### Screenshot and document pointing data
——
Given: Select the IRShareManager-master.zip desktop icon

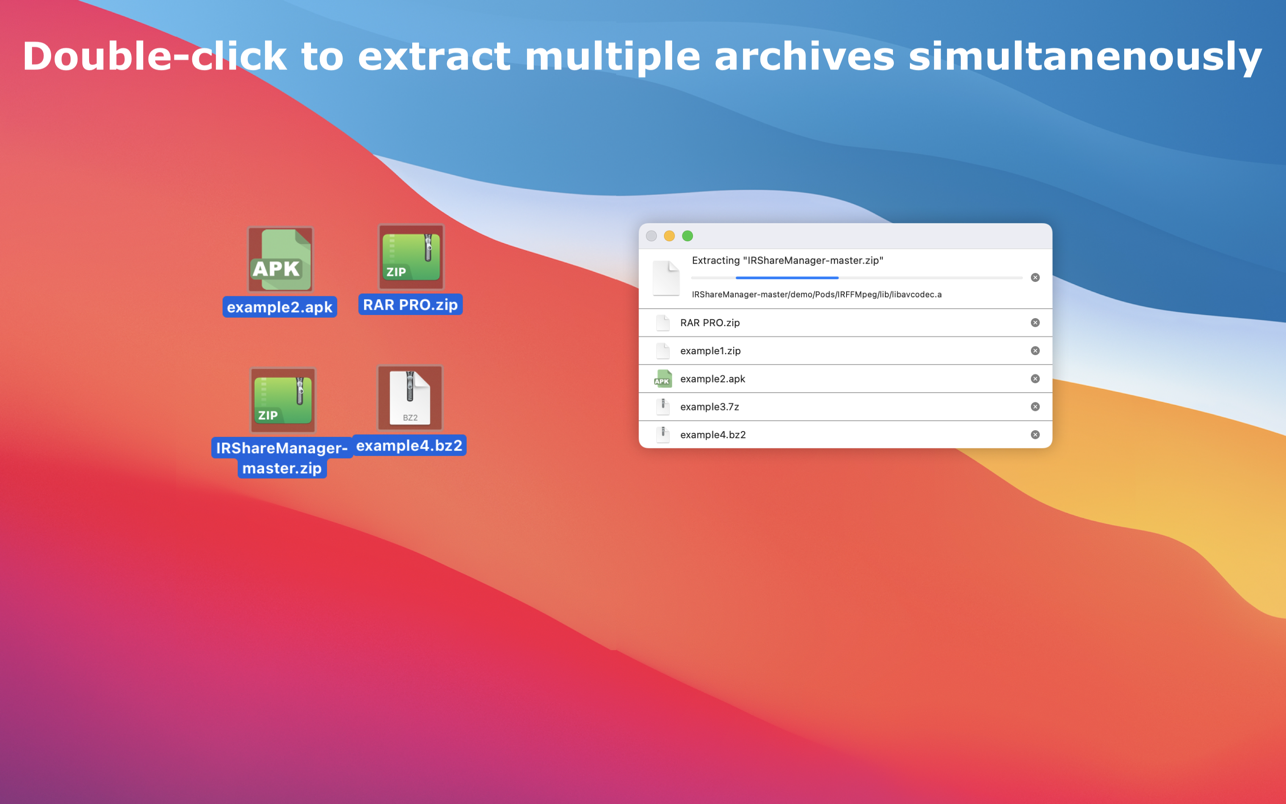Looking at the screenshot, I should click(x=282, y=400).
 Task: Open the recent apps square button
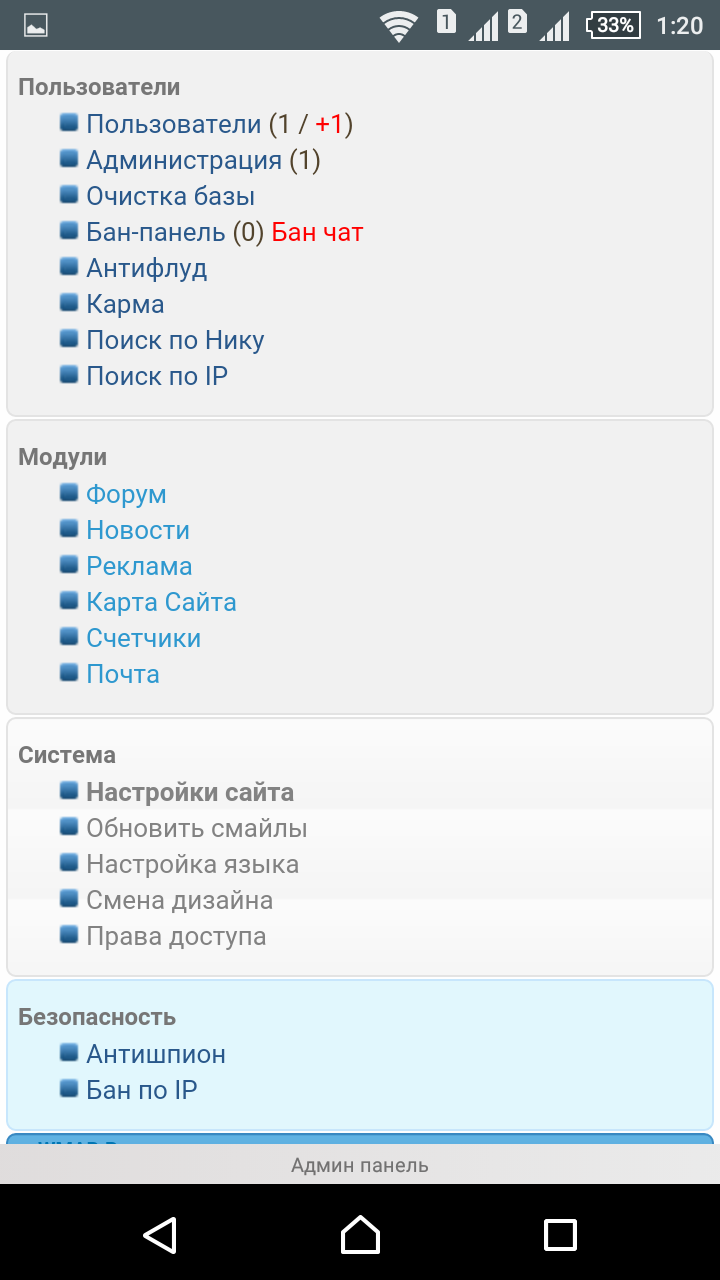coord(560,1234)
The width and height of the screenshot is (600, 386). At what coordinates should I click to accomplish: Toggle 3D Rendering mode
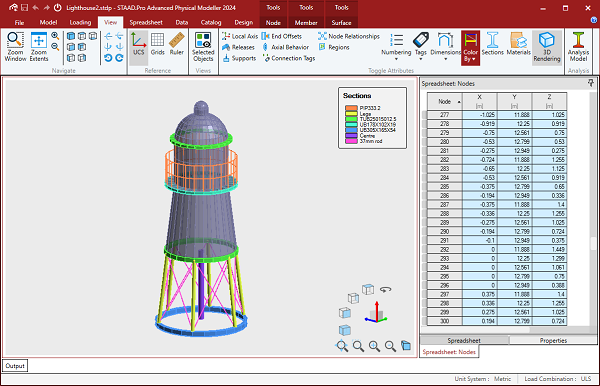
——
### Aim
Return every line from the one containing "Task: Open the recent apps square button" down to the end of the records, with both ends included. Leave the pictures out.

### Solution to the problem
 Task: Open the recent apps square button
coord(560,1234)
The width and height of the screenshot is (600, 386). At what coordinates should I click to accomplish: Toggle 3D Rendering mode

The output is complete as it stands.